Chlamydia infections of the genital tract frequently show no symptoms at all, particularly in women, and so may go untreated for years. For a long time, chronic infection has been known to harm fertility in infected women, but it has recently been shown that infected men also have decreased fertility. This was demonstrated when a team of doctors from Mexico examined sperm from men infected with Chlamydia who had failed to father a child. Using a microscopic analysis technique, they found the level of DNA fragmentation in their sperm was more than three times higher than in healthy men. The concentration of their sperm, and its ability to swim were also poor, and there were increased levels of defects in sperm shape. The researchers then treated 95 of the infertile men with antibiotics effective against Chlamydia and found the DNA sperm damage improved by an average of 36% after four months. During that period, 13% of the couples became pregnant but after the treatment was finished, 86% achieved a pregnancy.On the BBC website, Dr Allan Pacey, Secretary of the British Fertility Society, is quoted as saying that more needs to be done to target the younger generation.
The message is that we might think of Chlamydia as a disease that damages female fertility, but we need to think again. Chlamydia is getting out of control. We have got to encourage men as well as women to go for screening, but men are more reluctant to do this if they don’t have symptoms. It is the 18 to 25 age group that is of most concern. There should be a page on Facebook you can log onto and sort screening out.
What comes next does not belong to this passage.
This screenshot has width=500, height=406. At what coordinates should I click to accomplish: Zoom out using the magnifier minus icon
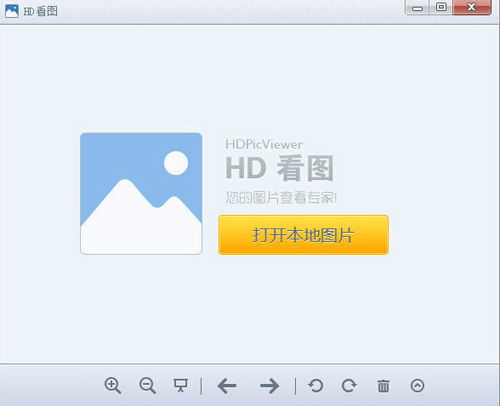pyautogui.click(x=147, y=386)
Unlike some of the sexually-transmitted diseases discussed on MicrobiologyBytes (e.g. HIV infection, which is a pretty good reason not to have unprotected sex), Chlamydia infections are easy to treat with a short course of antibiotics – if they can be diagnosed. Because of the unusual intracellular lifestyle of the bacterium, conventional microbiological culture methods are of limited use in detecting the organism. In recent years, techniques involving DNA amplification have become the mainstream diagnostic method.